## Problem requirements
Look through the listing below, and wherever a line has the string "will", copy it.

Start of Data extracts

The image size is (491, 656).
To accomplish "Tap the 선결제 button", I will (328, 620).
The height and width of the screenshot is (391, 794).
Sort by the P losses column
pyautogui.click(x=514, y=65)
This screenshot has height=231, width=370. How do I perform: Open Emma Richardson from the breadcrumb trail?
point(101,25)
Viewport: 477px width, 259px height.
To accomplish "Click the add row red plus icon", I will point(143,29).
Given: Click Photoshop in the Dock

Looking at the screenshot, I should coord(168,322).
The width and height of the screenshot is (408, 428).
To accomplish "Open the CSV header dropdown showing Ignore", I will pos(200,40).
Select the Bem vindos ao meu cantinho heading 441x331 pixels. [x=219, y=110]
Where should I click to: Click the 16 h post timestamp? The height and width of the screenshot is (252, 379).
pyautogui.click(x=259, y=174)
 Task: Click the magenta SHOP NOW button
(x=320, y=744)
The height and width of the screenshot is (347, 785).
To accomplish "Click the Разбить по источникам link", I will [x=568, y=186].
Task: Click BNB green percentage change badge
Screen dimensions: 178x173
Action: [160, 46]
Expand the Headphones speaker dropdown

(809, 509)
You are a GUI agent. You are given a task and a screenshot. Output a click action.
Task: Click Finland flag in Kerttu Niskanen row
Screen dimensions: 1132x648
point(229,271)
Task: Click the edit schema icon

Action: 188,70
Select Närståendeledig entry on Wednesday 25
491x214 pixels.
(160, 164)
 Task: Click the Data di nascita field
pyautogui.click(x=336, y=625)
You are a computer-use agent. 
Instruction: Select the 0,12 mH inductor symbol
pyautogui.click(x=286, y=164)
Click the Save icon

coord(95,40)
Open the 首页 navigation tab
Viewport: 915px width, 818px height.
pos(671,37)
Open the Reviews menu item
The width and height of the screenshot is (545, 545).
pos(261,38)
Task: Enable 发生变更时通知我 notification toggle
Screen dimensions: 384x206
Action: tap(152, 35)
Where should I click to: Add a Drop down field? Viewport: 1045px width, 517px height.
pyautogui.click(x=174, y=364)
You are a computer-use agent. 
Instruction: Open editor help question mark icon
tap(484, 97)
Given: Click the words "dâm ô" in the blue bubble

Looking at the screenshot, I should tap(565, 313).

End of Data extracts

## Worked solution
To accomplish "Tap the 선결제 button", I will (328, 620).
To accomplish "Click the add row red plus icon", I will point(143,29).
To accomplish "Open the CSV header dropdown showing Ignore", I will pos(200,40).
To accomplish "Click the Разбить по источникам link", I will [x=568, y=186].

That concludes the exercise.